My doctoral dissertation, defended at the St. Petersburg Institute of History of the Russian Academy of Sciences in October 2013, dealt with the emergence of drug addiction as a social problem in Russia in the period from the beginning of the Great War to the end of the 1920s. To a large extent, the dissertation was based on previously unknown archival materials, which I discovered during several years of extensive research in numerous St. Petersburg archives. After analyzing how professional definitions coined by medical and legal specialists produced direct social implications, I traced changes in practical narcotic policies and drug trials in revolutionary Russia in order to explain why (and how) the early Soviet authorities eventually decided that regulation of recreational drugs and compulsory treatment of drug addicts were necessary.

Between 2014 and 2016, I was a Postdoctoral Fellow at the Center for the History of Emotions in Berlin. Within the framework of the Law and Emotions research group, I examined the role of emotions in early Soviet legal thought and practice. The project focused in particular on the period of ‘revolutionary justice’ (1917-1922), when there was no Penal Code in Soviet Russia and the judges were officially supposed to be guided by their revolutionary feeling of justice. Drawing on an extensive range of published and unpublished materials, including numerous investigatory reports and trial records from the Central State Archive of St. Petersburg (TSGA SPb), I showed the influence of emotions on the administration of justice as well as substantial discrepancies between the writings of legal scholars and the actual implementation of the new legal model.

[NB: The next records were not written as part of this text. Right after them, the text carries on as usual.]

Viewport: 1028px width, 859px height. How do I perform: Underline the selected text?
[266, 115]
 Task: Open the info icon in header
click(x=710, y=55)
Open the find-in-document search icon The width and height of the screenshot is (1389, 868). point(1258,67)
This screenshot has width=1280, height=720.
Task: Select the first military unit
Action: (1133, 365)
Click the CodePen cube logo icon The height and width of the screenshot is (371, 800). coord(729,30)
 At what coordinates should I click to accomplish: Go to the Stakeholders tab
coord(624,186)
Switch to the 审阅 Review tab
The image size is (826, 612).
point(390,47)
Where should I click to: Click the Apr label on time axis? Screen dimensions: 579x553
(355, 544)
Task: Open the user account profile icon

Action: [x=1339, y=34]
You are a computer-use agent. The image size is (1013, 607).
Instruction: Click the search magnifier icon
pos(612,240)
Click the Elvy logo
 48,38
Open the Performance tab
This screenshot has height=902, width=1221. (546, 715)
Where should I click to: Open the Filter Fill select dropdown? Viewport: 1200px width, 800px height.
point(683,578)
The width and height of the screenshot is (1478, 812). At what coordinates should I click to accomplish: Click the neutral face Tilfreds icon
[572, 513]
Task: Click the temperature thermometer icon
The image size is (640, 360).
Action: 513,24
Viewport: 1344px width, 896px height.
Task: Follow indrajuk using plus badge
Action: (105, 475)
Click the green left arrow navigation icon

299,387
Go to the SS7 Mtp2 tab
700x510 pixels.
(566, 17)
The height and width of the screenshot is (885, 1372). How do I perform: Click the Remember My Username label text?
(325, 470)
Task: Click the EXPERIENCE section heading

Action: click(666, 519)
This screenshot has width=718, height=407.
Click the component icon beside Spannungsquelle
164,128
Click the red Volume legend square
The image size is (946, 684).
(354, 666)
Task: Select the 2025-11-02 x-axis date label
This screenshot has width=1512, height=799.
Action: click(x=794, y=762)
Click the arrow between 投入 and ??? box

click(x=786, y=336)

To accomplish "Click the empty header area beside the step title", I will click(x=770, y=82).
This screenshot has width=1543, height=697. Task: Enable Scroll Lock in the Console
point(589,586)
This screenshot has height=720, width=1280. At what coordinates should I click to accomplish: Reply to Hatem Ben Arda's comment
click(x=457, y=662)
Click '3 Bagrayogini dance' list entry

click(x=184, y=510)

My current project at the Polonsky Academy, entitled Red Days on the Calendar: A Cultural History of Soviet Menstruation, examines various types of knowledge about menstruation (medical-scientific, hygienic, traditional), diverse emotions associated with it as well as evolving bodily practices and technologies that the Soviet women used to deal with their menstrual cycles. Taking ‘the personal is political’ principle seriously, I approach menstruation as an important phenomenon that is intrinsically linked to the existing political regimes, hierarchies of knowledge, gender orders and familial structures.  By combining archival and published material with the interviews and methods of oral history, I seek to provide a comprehensive picture of the Soviet menstruation experience and its changing nature in the short twentieth century.


Publications:

  • “Revolutionary Conscience, Remorse and Resentment: Emotions and Early Soviet Criminal Law, 1917-1922.” Historical Research 90, no. 247 (2017): 117-133.
  • “Medical and Criminological Constructions of Drug Addiction in Late Imperial and Early Soviet Russia.” In Global Anti-Vice Activism, 1890-1950: Fighting Drink, Drugs, and ‘Immorality’, eds. Jessica Pliley, Harald Fischer-Tiné and Robert Kramm-Masaoka, 179-202. Cambridge: Cambridge University Press, 2016.
  • “War, Revolution, and Drugs: ‘Democratization’ of Drug Abuse and the Evolution of Drug Policy in Russia, 1914-1924.” In Russia’s Home Front in War and Revolution 1914–1922, Book 2: The Experience of War and Revolution, eds. Adele Lindenmeyr, Christopher Read and Peter Waldron, 411-430. Bloomington, IN: Slavica Publishers, 2016.
  • “Medical Science, the State, and the Construction of the Juvenile Drug Addict in Early Soviet Russia.” Social Justice: A Journal of Crime, Conflict, and World Order 38, no. 4 (2011): 31-52.
  • “Alimentary and Pellagra Psychoses in Besieged Leningrad.” In Food and War in Twentieth Century Europe, eds. Rachel Duffett, Alain Drouard and Ina Zweiniger-Bargielowska, 111-121. Aldershot: Ashgate, 2011.